─── Supplied information ───

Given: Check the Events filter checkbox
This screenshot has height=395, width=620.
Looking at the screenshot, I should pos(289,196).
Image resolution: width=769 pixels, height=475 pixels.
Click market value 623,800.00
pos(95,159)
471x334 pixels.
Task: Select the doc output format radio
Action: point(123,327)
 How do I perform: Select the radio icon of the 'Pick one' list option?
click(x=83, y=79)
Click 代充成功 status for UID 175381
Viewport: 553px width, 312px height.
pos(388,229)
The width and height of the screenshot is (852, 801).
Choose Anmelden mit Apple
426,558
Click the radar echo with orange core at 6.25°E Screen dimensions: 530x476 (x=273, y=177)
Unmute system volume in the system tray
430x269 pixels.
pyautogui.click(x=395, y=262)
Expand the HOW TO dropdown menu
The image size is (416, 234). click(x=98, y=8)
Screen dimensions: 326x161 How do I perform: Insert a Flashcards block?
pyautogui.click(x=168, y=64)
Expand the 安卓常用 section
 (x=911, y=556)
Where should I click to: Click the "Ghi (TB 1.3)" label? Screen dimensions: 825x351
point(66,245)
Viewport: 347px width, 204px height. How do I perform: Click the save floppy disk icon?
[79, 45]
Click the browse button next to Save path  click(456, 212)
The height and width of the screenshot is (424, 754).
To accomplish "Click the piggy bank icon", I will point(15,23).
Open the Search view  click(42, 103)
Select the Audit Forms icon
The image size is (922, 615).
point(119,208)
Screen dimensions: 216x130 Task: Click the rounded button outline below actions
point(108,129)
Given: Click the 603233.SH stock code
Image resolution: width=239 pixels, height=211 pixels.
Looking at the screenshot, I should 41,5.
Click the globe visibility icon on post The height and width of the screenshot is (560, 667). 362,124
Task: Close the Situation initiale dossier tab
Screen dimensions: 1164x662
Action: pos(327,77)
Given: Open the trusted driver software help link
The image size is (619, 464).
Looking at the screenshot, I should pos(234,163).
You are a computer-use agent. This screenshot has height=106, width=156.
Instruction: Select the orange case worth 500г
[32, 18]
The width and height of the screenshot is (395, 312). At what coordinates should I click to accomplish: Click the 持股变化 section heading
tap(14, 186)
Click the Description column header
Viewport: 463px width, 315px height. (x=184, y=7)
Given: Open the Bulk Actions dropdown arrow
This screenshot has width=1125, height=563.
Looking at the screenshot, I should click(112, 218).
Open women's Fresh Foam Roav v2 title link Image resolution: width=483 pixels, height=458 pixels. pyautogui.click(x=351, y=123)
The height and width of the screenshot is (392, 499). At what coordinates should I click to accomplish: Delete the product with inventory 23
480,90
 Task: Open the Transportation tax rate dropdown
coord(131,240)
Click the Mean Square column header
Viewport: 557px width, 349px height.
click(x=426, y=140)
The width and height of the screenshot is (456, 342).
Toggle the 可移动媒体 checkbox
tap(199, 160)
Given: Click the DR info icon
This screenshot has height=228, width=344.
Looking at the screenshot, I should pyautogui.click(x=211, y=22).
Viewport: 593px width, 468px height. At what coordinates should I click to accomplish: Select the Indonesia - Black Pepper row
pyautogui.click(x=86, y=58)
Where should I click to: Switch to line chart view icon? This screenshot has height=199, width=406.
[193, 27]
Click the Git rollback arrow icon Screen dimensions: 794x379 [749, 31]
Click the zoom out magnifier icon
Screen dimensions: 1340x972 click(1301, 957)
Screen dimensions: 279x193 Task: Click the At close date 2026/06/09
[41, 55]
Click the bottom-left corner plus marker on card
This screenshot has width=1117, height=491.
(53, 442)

───

## What you should do:
Reproduce the complete data exactly as presented above.

## Finished exercise:
Given: Check the Events filter checkbox
This screenshot has height=395, width=620.
Looking at the screenshot, I should pos(289,196).
Image resolution: width=769 pixels, height=475 pixels.
Click market value 623,800.00
pos(95,159)
471x334 pixels.
Task: Select the doc output format radio
Action: point(123,327)
 How do I perform: Select the radio icon of the 'Pick one' list option?
click(x=83, y=79)
Click 代充成功 status for UID 175381
Viewport: 553px width, 312px height.
pos(388,229)
The width and height of the screenshot is (852, 801).
Choose Anmelden mit Apple
426,558
Click the radar echo with orange core at 6.25°E Screen dimensions: 530x476 (x=273, y=177)
Unmute system volume in the system tray
430x269 pixels.
pyautogui.click(x=395, y=262)
Expand the HOW TO dropdown menu
The image size is (416, 234). click(x=98, y=8)
Screen dimensions: 326x161 How do I perform: Insert a Flashcards block?
pyautogui.click(x=168, y=64)
Expand the 安卓常用 section
 (x=911, y=556)
Where should I click to: Click the "Ghi (TB 1.3)" label? Screen dimensions: 825x351
point(66,245)
Viewport: 347px width, 204px height. How do I perform: Click the save floppy disk icon?
[79, 45]
Click the browse button next to Save path  click(456, 212)
The height and width of the screenshot is (424, 754).
To accomplish "Click the piggy bank icon", I will point(15,23).
Open the Search view  click(42, 103)
Select the Audit Forms icon
The image size is (922, 615).
point(119,208)
Screen dimensions: 216x130 Task: Click the rounded button outline below actions
point(108,129)
Given: Click the 603233.SH stock code
Image resolution: width=239 pixels, height=211 pixels.
Looking at the screenshot, I should 41,5.
Click the globe visibility icon on post The height and width of the screenshot is (560, 667). 362,124
Task: Close the Situation initiale dossier tab
Screen dimensions: 1164x662
Action: pos(327,77)
Given: Open the trusted driver software help link
The image size is (619, 464).
Looking at the screenshot, I should pos(234,163).
You are a computer-use agent. This screenshot has height=106, width=156.
Instruction: Select the orange case worth 500г
[32, 18]
The width and height of the screenshot is (395, 312). At what coordinates should I click to accomplish: Click the 持股变化 section heading
tap(14, 186)
Click the Description column header
Viewport: 463px width, 315px height. (x=184, y=7)
Given: Open the Bulk Actions dropdown arrow
This screenshot has width=1125, height=563.
Looking at the screenshot, I should click(112, 218).
Open women's Fresh Foam Roav v2 title link Image resolution: width=483 pixels, height=458 pixels. pyautogui.click(x=351, y=123)
The height and width of the screenshot is (392, 499). At what coordinates should I click to accomplish: Delete the product with inventory 23
480,90
 Task: Open the Transportation tax rate dropdown
coord(131,240)
Click the Mean Square column header
Viewport: 557px width, 349px height.
click(x=426, y=140)
The width and height of the screenshot is (456, 342).
Toggle the 可移动媒体 checkbox
tap(199, 160)
Given: Click the DR info icon
This screenshot has height=228, width=344.
Looking at the screenshot, I should pyautogui.click(x=211, y=22).
Viewport: 593px width, 468px height. At what coordinates should I click to accomplish: Select the Indonesia - Black Pepper row
pyautogui.click(x=86, y=58)
Where should I click to: Switch to line chart view icon? This screenshot has height=199, width=406.
[193, 27]
Click the Git rollback arrow icon Screen dimensions: 794x379 [749, 31]
Click the zoom out magnifier icon
Screen dimensions: 1340x972 click(1301, 957)
Screen dimensions: 279x193 Task: Click the At close date 2026/06/09
[41, 55]
Click the bottom-left corner plus marker on card
This screenshot has width=1117, height=491.
(53, 442)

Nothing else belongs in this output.